I’ll just put the main points in the list below:
- If you applied for the subsidy on or before March 1, 2009, you lost that subsidy on December 1, 2009.
- If you applied for the subsidy after March 1, 2009, you are still eligible for nine months worth of subsidy.
- If you are laid off AFTER December 31, 2009, you will not be eligible for a subsidy unless Congress agrees to extend the subsidy.
According to Loss of COBRA aid puts people in health care bind: The coverage is so expensive, often exceeding a person’s monthly unemployment checks in some states, that only one in five unemployed American workers purchase COBRA, FamiliesUSA said in a report earlier this year.
There’s another catch: If a person drops COBRA now, he or she would not be able to return to the program if Congress approves legislation to extend the subsidies.
Millions of Jobless Lose Insurance Aid: Ron Pollack, executive director of Families USA, predicted that most people who lost their subsidies on Monday would not be able to pay the full cost of their premiums and would drop their coverage altogether.

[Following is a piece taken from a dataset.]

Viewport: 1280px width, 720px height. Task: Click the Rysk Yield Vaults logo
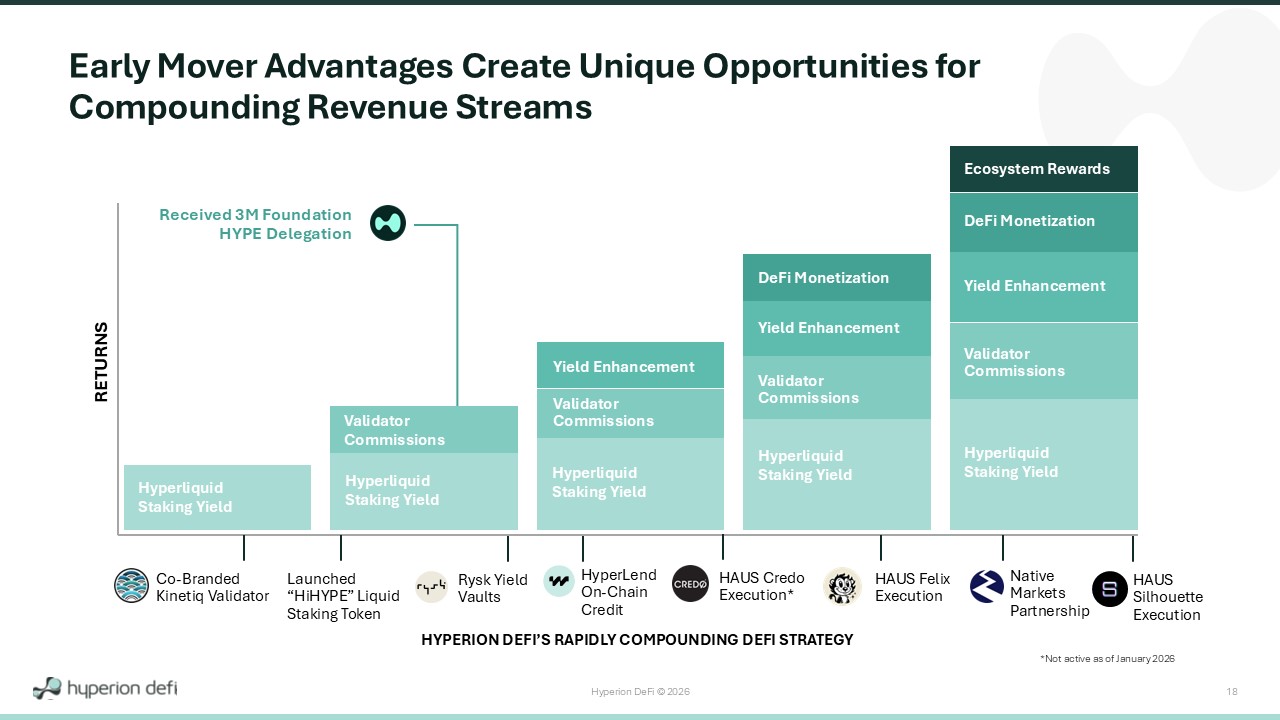(x=432, y=586)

He said that the broader health care legislation in Congress would help by establishing new insurance marketplaces with tax credits — but they would not be set up for several years, leaving millions of people stranded in the interim.
Some Democrats have introduced legislation outside of the health care bills to extend the Cobra subsidies a few months and even increase them. The subject may come up as part of a new jobs bill in the near future, but nothing has been approved so far.